Vaccinating Hard-to-Reach Children in Uganda

Posted by Cindy Levin on Nov 09, 2012


Two weeks ago, I watched something remarkable: children receiving vaccines. This may seem ordinary, but I was attending a Family Health Day in rural Mubende, a district in central Uganda, where health services are hard to reach. Family Health Days are a targeted effort to bring life-saving immunizations to the country’s poorest and most remote children.
As a champion for the UN Foundation’s Shot@Life campaign, I traveled with UNICEF to strategic sites where their target population gathers regularly: mosques and churches. While there aren’t enough health clinics convenient for the rural population travelling on foot, many people can be reached by sending health providers to houses of worship where families attend together.
Uganda's vaccine campaigns are working wonders in the districts where they have been introduced. We found high awareness among mothers we interviewed. They were either eager to receive vaccines for their kids or happy their family was already immunized. In coming years, Family Health Days will be rolled out to all districts.
To put the need for these programs in context, this child mortality graph for Uganda from http://www.apromiserenewed.org/Dashboard.html shows a remarkably consistent downward trend for 20 years. However, Uganda will need to make considerable progress to reach the MDG4 goal (dotted line).

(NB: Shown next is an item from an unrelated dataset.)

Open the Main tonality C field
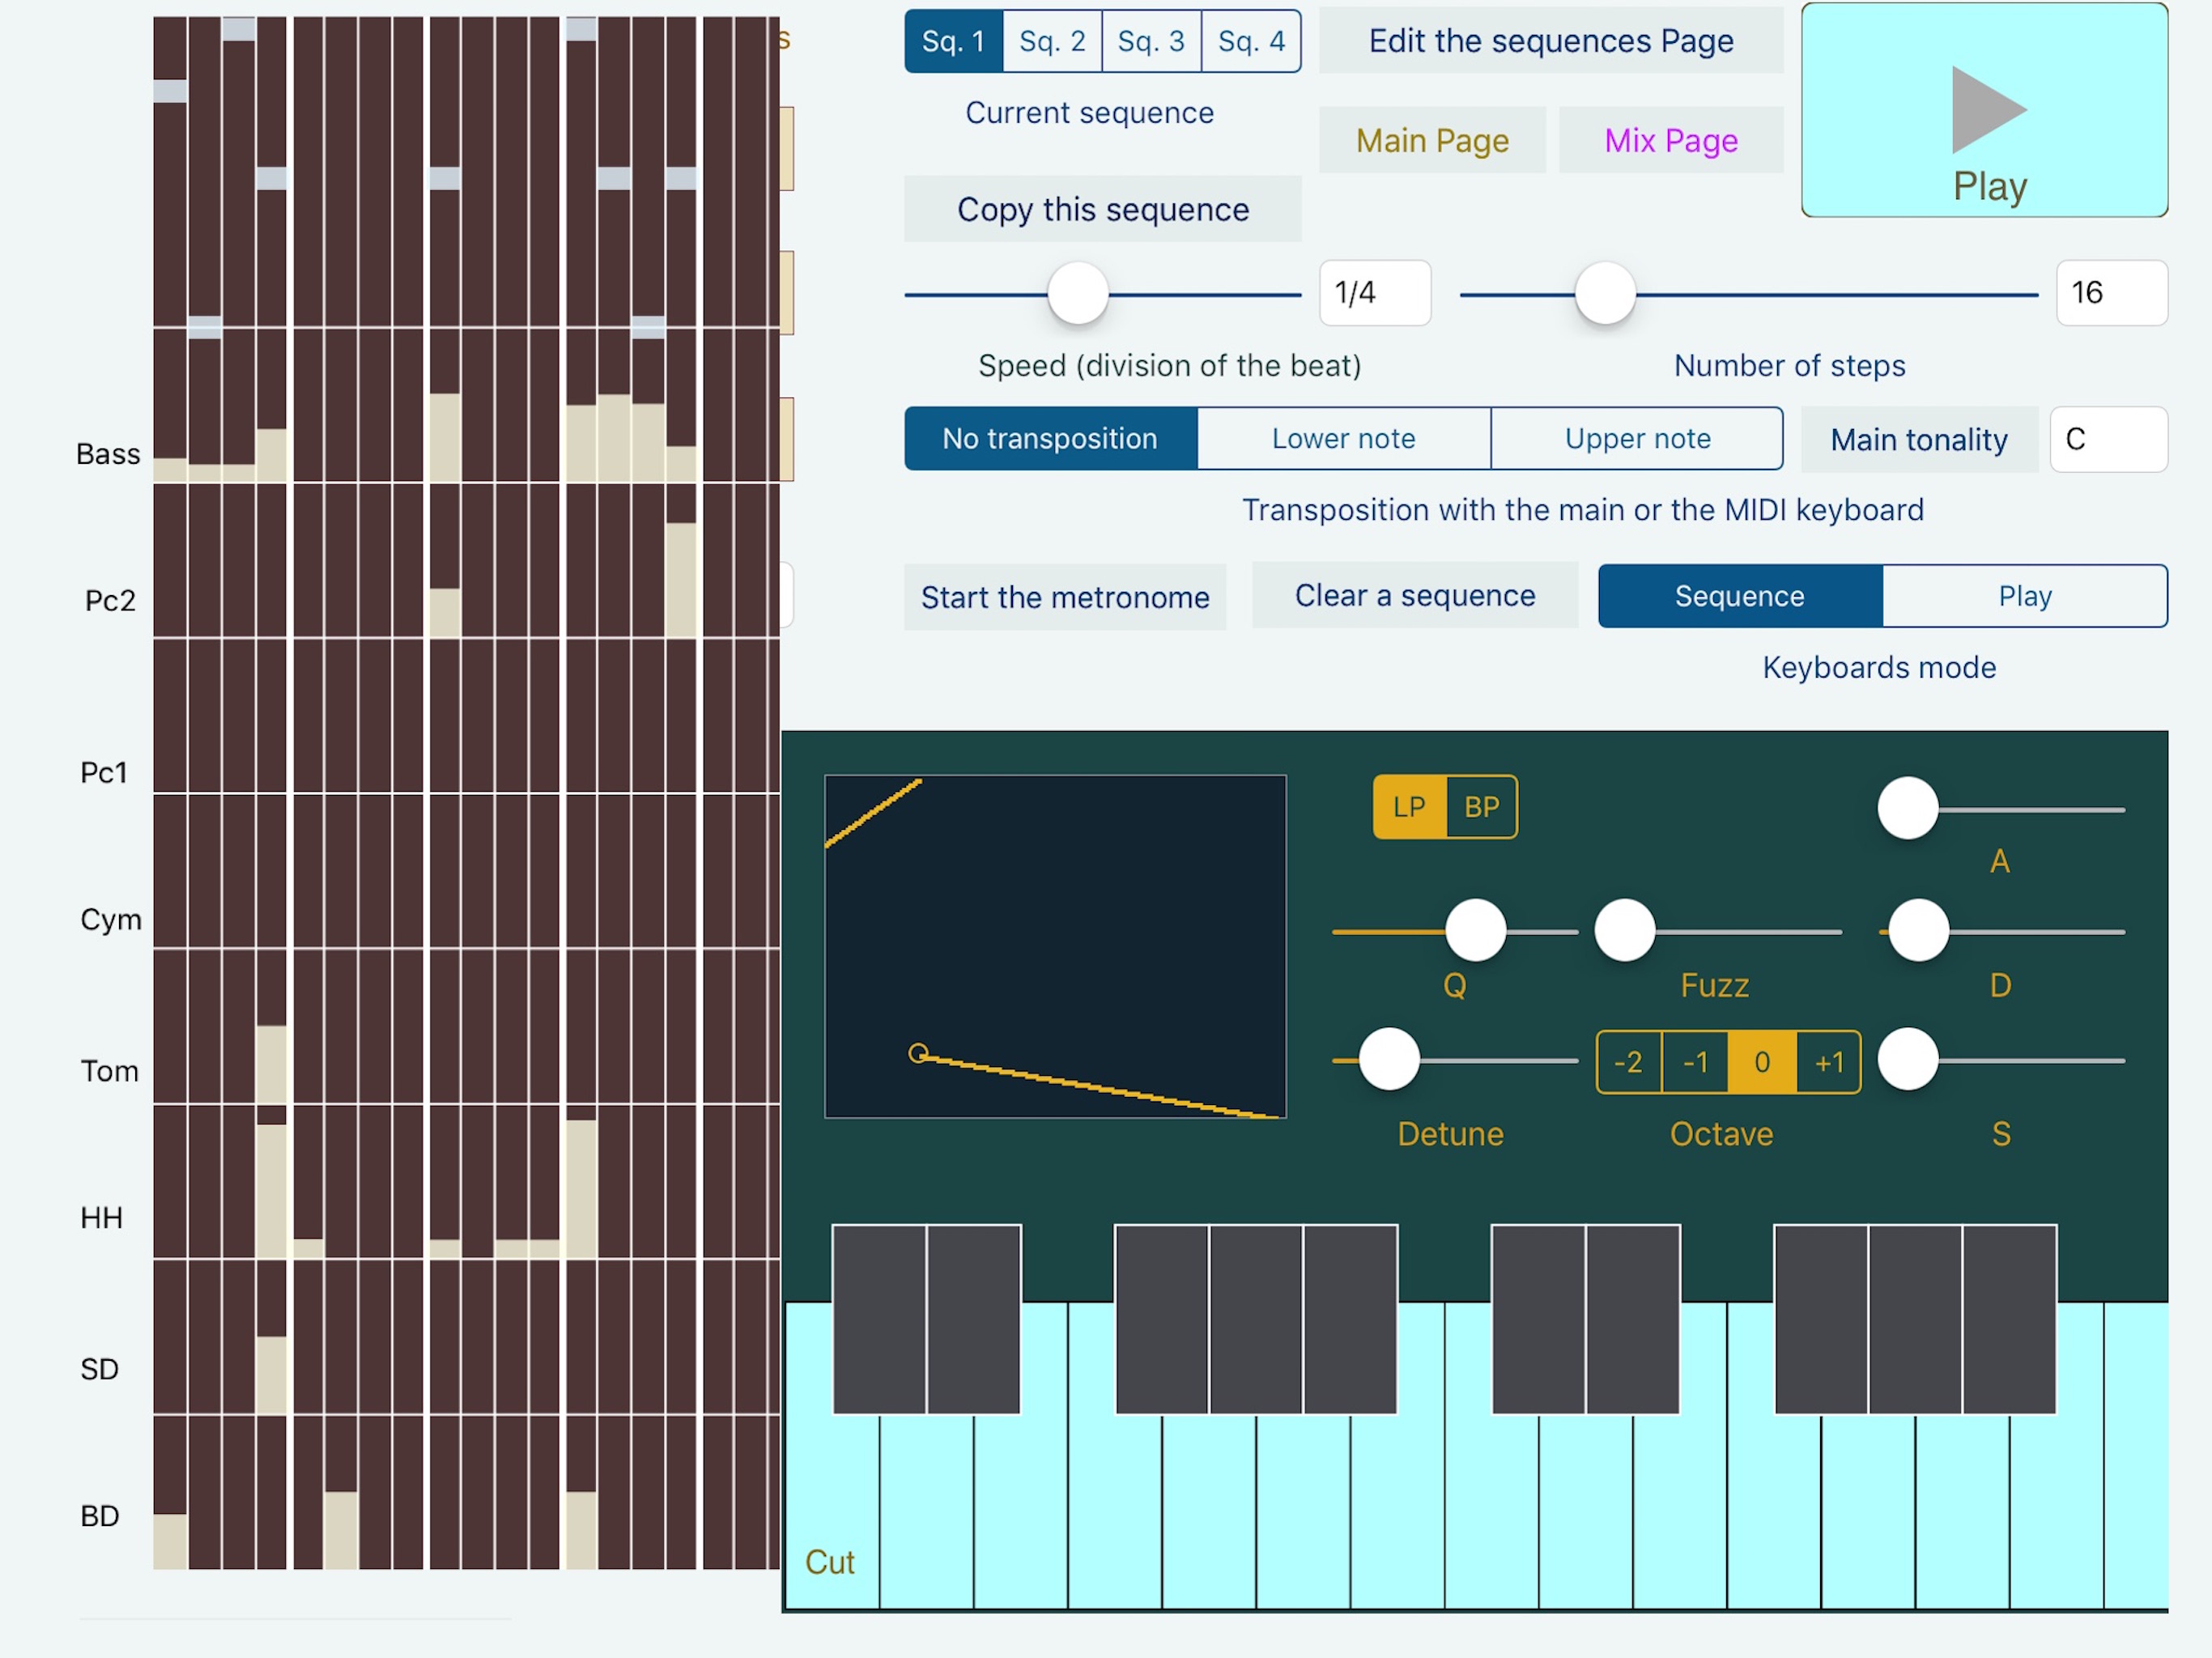2212x1658 pixels. click(2107, 439)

To continue improvement, Uganda must now focus on the hardest to reach kids and expand to include new types of vaccines. I saw infants receiving immunizations for polio and measles, diseases thankfully under control through the expansion of vaccination campaigns. Yet the children I played with were not protected with vaccines against the leading causes of pneumonia. This is troubling since pneumonia is the top killer disease of children under 5 years of age in Uganda and in the world.
Here is great news for World Pneumonia Day: Uganda has been approved by GAVI for pneumococcal vaccine roll out in 2013. If introduced, these immunizations will save 10,800 children’s lives and prevent 94,000 cases of pneumonia every year in Uganda.[1]

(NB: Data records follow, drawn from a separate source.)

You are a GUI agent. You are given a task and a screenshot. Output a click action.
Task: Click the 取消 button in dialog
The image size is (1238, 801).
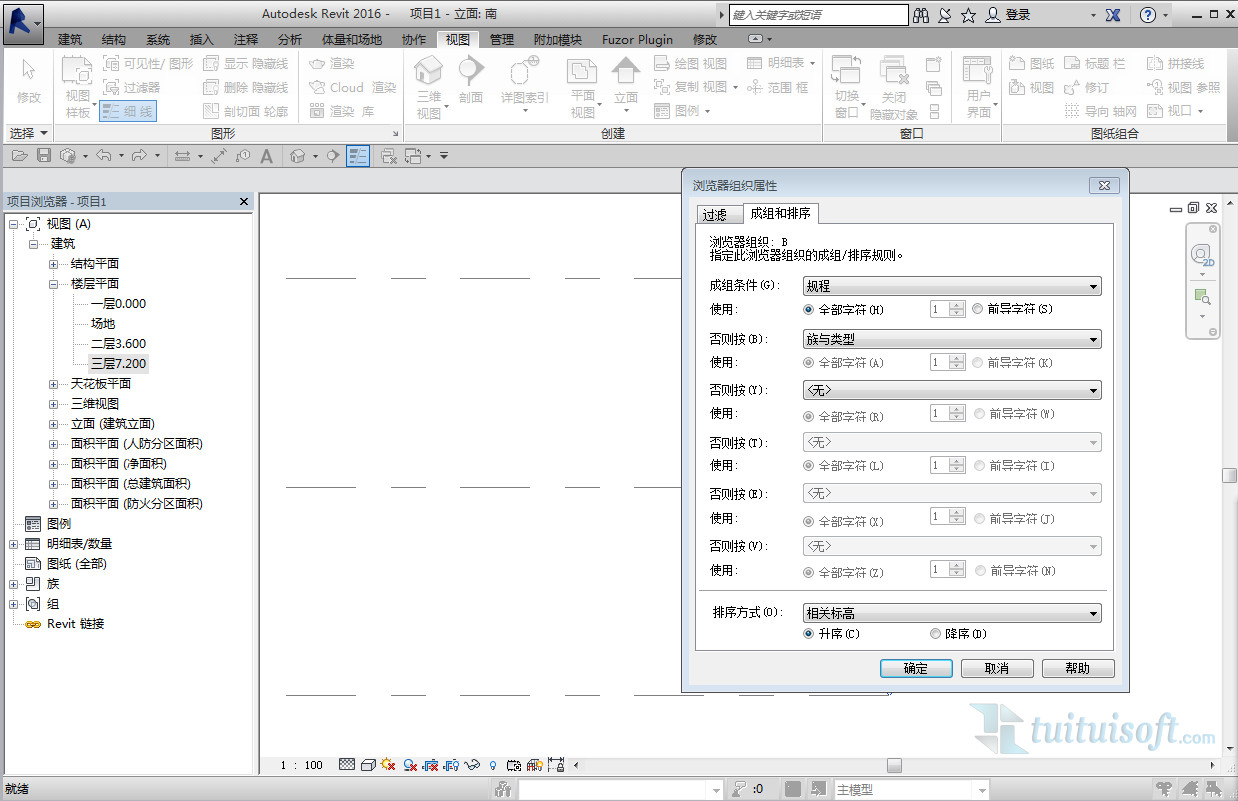click(x=996, y=669)
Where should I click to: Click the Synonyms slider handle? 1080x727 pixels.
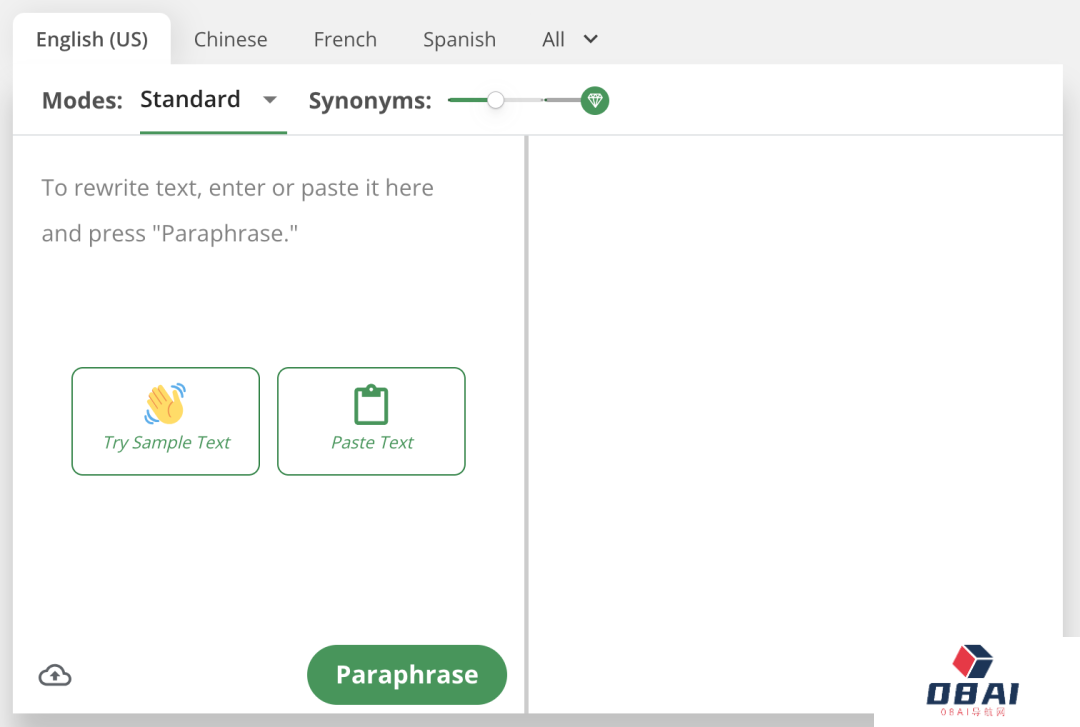coord(495,100)
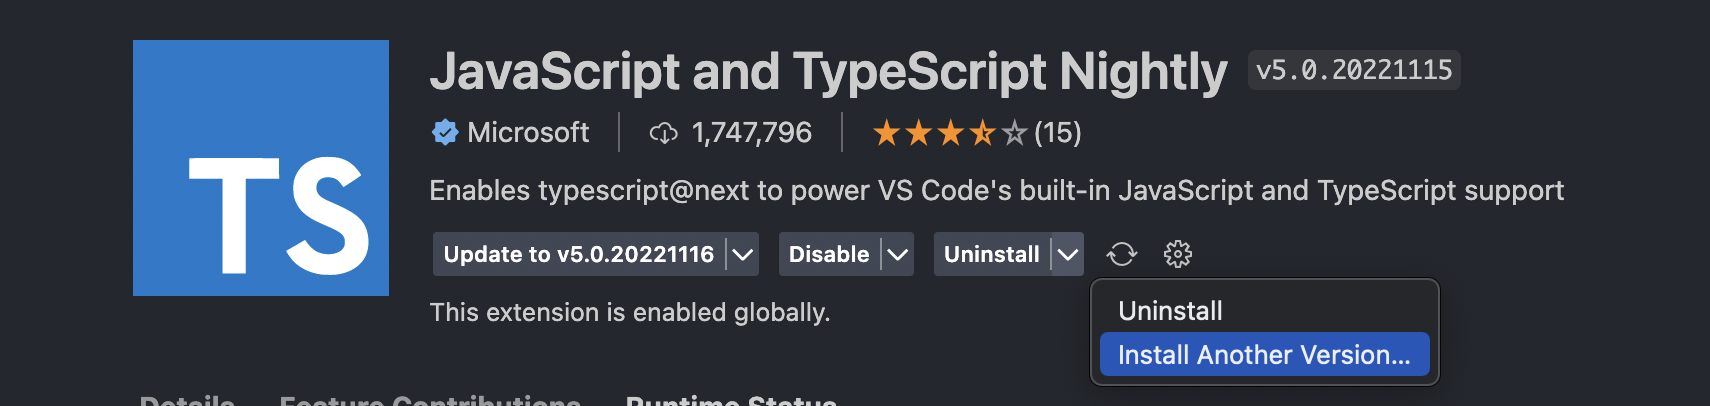Click the install count 1,747,796
The width and height of the screenshot is (1710, 406).
pyautogui.click(x=752, y=132)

To read more about children unreached by immunizations and healthcare, read ACTION and Save the Children-UK’s report “Finding the Final Fifth: Inequalities in Immunization” and stay tuned for a follow-up report to be launched in December.


[1] Tate, et al. Projected health benefits and costs of pneumococcal and rotavirus vaccination in Uganda. Vaccine. Volume 29, Issue 17, 12 April 2011, Pages 3329–3334.